I reconnected with an old friend about a month back*.  I'll never forget the time he told me that before I knew it, I'd have 50 extra pounds on me, so all this silly working out stuff was pure vanity.  This was the gist, if not the precise wording.  No, no, I thought at the time.  We decide what is acceptable to include in our lives.  And no one wakes up 50 pounds heavier, or an alcoholic, or estranged from their family without choosing it, even if only once, even if only accidentally, tragically.  But we ourselves have decided to be... or have let others decide for us... what we now are.  Alright, enough preaching.

I share my resolutions, if at all, with exactly one person on the planet.  Her Majesty.  But I'm making an exception this year.  I resolve to give you, dear reader, whoever you are, whether disoriented perfect stranger just passing by this URL, SAHM somehow loosely affiliated with our little clan, or long lost relative...

A better blog.

Yeah, that was it.  Bit of a big buildup, sorry.

But seriously, I've actually given a solid 2 minutes of hard thought to this while bobbling atop my aching knees, running down East Road a few days back.  I've been whipping you with a few too many blurry pics of the JackAttack, and lame-o stories.  I don't apologize for the esoteric references and wacko analogies.  I mean, read our mission statement.  It is what it is, dude.  The posts might not be as long, but I'm going for thoughtful, which might be a stretch, I'll agree.

I feel like I'm forgetting something.  Oh yes, my illustrious son is fine and well.  Many stories to tell, but I have to get up for the new J-O-B tomorrow.

It just struck me:  I think I broke that resolution while declaring it.

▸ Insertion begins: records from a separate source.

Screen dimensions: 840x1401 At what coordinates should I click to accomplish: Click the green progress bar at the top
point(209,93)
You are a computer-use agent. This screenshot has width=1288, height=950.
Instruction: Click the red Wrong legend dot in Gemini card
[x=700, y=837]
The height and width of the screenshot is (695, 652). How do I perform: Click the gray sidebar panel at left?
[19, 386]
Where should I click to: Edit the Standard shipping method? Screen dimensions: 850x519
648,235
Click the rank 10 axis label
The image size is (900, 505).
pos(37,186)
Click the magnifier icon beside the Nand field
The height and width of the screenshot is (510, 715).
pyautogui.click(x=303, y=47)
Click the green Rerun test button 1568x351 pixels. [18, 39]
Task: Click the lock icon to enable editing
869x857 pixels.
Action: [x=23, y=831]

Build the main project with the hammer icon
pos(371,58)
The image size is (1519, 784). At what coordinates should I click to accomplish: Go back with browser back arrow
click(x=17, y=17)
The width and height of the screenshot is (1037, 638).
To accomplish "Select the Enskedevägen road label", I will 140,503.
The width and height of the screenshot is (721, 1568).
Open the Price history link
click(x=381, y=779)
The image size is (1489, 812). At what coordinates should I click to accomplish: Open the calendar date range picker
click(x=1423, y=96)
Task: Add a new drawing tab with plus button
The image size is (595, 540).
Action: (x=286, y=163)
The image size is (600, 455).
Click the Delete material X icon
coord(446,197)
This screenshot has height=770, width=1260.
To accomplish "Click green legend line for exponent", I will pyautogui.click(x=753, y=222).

Bring on the ranch dressing!

*This single event prevented my Facebook Suicide.

2 comments:

Jennifer Reinsch said...

Good luck with your resolution. My resolution is to be as ineffective as possible this year. Seriously, I am going to simply strive for averageness. I'm hoping I can accomplish this.

El Comodoro said...

The Bell Curve would suggest you're well on your way to your goal. I congratulate you in advance!